■ **EXERCISE TASK**: Reproduce the stretch of records from the line containing "Screen dimensions: 1304x924" through the line containing "will [x=106, y=25].", shifting every coordinate in the answers up by 31 and leaving everything else unchanged.

────

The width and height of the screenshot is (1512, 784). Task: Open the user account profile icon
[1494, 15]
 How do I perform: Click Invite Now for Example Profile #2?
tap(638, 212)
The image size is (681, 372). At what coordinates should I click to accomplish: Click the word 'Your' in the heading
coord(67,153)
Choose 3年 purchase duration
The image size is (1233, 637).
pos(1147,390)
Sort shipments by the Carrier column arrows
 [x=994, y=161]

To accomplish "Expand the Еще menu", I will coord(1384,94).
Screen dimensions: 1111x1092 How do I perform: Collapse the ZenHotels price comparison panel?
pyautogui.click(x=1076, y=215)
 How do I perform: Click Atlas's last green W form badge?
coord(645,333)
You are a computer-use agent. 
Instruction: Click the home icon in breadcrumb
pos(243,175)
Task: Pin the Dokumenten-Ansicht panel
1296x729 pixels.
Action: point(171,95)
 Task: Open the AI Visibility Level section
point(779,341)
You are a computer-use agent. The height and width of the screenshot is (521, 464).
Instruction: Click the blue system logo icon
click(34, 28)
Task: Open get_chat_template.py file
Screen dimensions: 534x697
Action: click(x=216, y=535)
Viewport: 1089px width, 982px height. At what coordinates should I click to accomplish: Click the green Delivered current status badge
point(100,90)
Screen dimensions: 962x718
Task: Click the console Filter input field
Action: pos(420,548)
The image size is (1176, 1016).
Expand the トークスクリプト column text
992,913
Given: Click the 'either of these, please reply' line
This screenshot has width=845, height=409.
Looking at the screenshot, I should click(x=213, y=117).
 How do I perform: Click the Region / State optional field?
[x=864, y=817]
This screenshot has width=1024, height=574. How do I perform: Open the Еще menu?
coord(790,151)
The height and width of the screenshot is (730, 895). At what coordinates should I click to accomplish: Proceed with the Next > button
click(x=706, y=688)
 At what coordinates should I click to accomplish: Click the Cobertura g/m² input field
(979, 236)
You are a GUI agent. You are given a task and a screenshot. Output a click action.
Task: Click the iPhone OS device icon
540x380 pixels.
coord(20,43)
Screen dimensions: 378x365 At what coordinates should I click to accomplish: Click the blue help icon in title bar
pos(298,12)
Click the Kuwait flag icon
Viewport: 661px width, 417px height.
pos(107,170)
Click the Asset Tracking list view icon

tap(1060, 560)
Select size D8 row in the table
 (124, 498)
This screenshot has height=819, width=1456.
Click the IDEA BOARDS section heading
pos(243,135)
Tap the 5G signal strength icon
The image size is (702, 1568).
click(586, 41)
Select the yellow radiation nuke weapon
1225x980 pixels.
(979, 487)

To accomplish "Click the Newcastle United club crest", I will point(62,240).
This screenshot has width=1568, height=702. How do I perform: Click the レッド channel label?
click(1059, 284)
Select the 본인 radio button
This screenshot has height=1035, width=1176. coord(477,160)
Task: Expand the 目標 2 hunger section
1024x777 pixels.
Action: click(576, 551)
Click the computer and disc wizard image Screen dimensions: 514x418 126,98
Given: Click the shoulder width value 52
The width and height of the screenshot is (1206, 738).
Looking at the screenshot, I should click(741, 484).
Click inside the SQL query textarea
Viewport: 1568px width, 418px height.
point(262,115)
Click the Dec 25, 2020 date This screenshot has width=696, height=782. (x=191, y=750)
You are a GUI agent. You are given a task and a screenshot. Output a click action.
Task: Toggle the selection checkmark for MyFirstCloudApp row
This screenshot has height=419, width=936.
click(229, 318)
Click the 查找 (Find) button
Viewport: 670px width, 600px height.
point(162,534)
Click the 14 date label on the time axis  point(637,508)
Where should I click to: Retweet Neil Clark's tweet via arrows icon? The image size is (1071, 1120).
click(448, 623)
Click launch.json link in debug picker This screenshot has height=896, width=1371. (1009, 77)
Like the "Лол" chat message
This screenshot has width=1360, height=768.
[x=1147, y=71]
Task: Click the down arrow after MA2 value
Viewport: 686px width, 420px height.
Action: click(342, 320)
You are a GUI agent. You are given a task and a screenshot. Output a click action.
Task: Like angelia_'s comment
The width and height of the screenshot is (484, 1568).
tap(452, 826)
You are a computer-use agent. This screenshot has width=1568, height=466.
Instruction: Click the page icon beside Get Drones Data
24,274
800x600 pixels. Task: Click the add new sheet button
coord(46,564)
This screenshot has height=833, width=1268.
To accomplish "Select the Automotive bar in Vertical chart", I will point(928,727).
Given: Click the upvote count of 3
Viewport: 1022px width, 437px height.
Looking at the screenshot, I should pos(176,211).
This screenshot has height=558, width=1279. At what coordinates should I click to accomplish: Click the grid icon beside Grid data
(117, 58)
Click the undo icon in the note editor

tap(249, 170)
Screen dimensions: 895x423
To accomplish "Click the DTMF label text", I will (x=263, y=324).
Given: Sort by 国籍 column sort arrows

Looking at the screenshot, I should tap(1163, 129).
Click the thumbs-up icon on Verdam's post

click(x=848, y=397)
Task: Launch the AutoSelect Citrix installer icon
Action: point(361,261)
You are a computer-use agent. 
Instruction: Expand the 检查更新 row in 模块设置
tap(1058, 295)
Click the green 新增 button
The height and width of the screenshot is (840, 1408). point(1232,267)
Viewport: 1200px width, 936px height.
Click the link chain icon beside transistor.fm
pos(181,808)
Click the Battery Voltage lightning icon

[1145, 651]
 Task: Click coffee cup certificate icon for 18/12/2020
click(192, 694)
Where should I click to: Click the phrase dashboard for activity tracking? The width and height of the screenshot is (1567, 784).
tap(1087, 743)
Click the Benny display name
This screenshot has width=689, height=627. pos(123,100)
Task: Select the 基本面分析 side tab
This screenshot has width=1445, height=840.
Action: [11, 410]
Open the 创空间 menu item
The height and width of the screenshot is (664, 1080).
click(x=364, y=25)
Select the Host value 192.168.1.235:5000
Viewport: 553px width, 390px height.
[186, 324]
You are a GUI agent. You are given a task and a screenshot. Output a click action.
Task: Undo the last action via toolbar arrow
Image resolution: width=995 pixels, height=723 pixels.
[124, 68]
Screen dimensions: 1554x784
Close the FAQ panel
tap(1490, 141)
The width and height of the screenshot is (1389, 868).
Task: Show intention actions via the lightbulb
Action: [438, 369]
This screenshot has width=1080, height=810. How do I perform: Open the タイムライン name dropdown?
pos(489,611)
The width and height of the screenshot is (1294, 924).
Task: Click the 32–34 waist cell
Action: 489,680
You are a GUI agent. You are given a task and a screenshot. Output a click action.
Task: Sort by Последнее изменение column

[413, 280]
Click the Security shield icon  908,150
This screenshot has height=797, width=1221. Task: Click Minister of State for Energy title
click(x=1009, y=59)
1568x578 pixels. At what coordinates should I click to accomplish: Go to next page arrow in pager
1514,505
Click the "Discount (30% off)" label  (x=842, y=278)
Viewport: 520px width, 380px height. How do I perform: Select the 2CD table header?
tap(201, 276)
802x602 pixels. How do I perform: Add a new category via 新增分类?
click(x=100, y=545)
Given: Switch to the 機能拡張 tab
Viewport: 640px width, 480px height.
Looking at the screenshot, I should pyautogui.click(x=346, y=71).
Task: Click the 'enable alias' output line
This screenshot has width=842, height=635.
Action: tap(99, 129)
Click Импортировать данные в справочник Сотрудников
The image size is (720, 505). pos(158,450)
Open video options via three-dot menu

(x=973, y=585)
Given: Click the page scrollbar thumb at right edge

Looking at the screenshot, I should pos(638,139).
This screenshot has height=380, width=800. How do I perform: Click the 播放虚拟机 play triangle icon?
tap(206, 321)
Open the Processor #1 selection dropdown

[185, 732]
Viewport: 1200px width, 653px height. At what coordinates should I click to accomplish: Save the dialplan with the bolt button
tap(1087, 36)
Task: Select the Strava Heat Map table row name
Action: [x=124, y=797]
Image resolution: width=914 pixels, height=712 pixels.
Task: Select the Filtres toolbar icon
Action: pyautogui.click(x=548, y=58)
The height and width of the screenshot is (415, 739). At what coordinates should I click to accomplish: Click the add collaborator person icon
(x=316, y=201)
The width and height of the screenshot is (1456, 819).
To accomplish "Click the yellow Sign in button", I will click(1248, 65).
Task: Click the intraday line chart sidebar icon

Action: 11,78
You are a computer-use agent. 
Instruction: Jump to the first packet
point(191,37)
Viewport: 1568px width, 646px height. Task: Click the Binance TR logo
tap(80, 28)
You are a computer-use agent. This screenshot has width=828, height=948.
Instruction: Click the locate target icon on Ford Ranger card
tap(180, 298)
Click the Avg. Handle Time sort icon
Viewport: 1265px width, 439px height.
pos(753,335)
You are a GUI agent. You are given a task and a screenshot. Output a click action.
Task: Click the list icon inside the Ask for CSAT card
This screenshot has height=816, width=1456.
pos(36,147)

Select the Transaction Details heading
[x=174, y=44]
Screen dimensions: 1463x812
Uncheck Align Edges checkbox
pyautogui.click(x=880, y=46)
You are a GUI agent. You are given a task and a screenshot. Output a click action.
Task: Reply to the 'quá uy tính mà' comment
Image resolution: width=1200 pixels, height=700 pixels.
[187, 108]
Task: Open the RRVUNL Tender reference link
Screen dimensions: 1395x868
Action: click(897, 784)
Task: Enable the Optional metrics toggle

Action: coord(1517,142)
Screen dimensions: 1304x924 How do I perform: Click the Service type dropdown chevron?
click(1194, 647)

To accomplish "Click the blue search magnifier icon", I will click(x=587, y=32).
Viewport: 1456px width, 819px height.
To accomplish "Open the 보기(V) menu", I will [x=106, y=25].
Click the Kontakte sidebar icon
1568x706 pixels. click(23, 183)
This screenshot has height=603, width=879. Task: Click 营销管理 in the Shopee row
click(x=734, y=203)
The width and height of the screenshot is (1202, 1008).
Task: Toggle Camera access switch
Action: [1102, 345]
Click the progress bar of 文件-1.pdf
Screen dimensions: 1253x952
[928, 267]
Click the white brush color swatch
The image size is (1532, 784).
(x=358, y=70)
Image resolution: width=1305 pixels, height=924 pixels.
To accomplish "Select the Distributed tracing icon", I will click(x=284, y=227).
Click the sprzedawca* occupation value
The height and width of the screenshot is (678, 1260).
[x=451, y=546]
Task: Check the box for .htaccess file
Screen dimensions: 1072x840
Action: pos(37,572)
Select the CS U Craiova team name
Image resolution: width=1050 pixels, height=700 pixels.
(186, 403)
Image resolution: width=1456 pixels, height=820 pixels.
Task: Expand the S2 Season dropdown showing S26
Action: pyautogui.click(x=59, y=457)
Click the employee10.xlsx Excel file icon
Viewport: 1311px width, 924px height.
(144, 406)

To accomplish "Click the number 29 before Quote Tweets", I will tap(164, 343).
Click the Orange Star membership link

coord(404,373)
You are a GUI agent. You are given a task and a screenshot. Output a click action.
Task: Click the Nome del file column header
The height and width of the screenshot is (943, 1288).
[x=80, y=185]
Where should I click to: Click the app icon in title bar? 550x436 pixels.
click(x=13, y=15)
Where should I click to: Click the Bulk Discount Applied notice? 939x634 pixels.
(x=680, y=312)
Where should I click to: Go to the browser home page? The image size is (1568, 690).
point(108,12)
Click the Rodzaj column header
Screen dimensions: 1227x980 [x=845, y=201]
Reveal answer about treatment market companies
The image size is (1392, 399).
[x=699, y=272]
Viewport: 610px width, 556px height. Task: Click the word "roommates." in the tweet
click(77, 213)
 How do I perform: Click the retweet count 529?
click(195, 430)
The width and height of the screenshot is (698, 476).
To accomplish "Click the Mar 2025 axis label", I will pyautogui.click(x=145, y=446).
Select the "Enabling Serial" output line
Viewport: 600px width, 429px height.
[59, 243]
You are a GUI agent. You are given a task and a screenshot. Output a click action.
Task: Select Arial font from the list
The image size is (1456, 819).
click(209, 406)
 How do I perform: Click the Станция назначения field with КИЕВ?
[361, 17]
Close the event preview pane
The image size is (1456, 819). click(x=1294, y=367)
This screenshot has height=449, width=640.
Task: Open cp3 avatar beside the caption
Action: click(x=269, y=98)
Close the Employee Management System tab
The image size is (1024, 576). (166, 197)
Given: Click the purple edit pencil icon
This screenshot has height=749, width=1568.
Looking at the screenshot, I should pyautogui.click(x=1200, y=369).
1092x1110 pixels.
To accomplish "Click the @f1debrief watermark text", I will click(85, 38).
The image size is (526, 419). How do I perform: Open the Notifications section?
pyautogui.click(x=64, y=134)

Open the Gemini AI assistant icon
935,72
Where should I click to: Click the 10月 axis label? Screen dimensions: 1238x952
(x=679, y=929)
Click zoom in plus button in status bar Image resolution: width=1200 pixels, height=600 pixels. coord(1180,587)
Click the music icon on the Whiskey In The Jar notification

────

■ **REPLY**:
Screen dimensions: 1304x924 How do I perform: Click the Service type dropdown chevron?
click(1225, 678)

To accomplish "Click the blue search magnifier icon", I will click(x=618, y=63).
Viewport: 1456px width, 819px height.
To accomplish "Open the 보기(V) menu", I will [x=137, y=56].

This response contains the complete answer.